*Stored data entries*:
_ _ _

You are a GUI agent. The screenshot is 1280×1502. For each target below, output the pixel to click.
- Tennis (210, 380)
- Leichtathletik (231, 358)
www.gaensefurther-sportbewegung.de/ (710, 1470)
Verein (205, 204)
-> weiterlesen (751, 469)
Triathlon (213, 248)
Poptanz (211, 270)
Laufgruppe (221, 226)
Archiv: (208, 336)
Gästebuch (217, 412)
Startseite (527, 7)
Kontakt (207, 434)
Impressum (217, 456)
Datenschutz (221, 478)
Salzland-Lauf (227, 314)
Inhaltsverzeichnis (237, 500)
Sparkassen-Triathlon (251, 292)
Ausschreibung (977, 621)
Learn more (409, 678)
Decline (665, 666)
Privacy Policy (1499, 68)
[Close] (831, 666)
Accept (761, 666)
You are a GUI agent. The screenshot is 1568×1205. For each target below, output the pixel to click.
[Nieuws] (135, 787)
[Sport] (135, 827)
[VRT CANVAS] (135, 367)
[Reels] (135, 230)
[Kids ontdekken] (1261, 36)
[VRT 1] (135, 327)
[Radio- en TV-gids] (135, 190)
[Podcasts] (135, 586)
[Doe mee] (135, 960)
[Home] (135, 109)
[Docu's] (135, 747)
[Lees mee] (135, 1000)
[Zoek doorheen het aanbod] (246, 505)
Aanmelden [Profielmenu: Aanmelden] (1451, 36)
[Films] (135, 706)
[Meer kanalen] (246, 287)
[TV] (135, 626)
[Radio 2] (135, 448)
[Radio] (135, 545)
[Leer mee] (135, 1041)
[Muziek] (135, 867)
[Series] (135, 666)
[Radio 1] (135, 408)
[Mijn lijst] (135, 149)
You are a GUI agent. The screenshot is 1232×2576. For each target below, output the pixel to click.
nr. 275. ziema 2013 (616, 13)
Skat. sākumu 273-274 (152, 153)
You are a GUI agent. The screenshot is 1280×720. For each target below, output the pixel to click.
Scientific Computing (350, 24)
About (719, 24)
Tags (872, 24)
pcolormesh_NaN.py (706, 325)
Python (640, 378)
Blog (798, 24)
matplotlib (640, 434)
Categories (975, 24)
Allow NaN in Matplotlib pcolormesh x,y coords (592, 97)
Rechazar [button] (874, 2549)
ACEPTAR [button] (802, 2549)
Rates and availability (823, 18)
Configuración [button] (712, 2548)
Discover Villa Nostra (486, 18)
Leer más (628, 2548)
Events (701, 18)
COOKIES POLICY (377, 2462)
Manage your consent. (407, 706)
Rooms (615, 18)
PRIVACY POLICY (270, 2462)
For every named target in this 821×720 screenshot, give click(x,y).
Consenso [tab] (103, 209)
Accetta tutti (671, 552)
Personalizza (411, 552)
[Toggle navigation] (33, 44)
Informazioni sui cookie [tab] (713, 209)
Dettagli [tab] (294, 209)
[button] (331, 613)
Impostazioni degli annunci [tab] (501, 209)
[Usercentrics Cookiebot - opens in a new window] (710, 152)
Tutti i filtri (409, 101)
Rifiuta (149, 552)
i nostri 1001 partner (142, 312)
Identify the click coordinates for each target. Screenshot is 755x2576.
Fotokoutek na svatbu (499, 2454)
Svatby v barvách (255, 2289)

_ _ _

*Goal of the exercise*:
Please print the entries from the line with "[Doe mee] (135, 960)" through the end of the entries, unchanged.

*Solution to the exercise*:
[Doe mee] (135, 960)
[Home] (135, 109)
[Docu's] (135, 747)
[Lees mee] (135, 1000)
[Zoek doorheen het aanbod] (246, 505)
Aanmelden [Profielmenu: Aanmelden] (1451, 36)
[Films] (135, 706)
[Meer kanalen] (246, 287)
[TV] (135, 626)
[Radio 2] (135, 448)
[Radio] (135, 545)
[Leer mee] (135, 1041)
[Muziek] (135, 867)
[Series] (135, 666)
[Radio 1] (135, 408)
[Mijn lijst] (135, 149)
You are a GUI agent. The screenshot is 1232×2576. For each target below, output the pixel to click.
nr. 275. ziema 2013 (616, 13)
Skat. sākumu 273-274 (152, 153)
You are a GUI agent. The screenshot is 1280×720. For each target below, output the pixel to click.
Scientific Computing (350, 24)
About (719, 24)
Tags (872, 24)
pcolormesh_NaN.py (706, 325)
Python (640, 378)
Blog (798, 24)
matplotlib (640, 434)
Categories (975, 24)
Allow NaN in Matplotlib pcolormesh x,y coords (592, 97)
Rechazar [button] (874, 2549)
ACEPTAR [button] (802, 2549)
Rates and availability (823, 18)
Configuración [button] (712, 2548)
Discover Villa Nostra (486, 18)
Leer más (628, 2548)
Events (701, 18)
COOKIES POLICY (377, 2462)
Manage your consent. (407, 706)
Rooms (615, 18)
PRIVACY POLICY (270, 2462)
For every named target in this 821×720 screenshot, give click(x,y).
Consenso [tab] (103, 209)
Accetta tutti (671, 552)
Personalizza (411, 552)
[Toggle navigation] (33, 44)
Informazioni sui cookie [tab] (713, 209)
Dettagli [tab] (294, 209)
[button] (331, 613)
Impostazioni degli annunci [tab] (501, 209)
[Usercentrics Cookiebot - opens in a new window] (710, 152)
Tutti i filtri (409, 101)
Rifiuta (149, 552)
i nostri 1001 partner (142, 312)
Identify the click coordinates for each target. Screenshot is 755x2576.
Fotokoutek na svatbu (499, 2454)
Svatby v barvách (255, 2289)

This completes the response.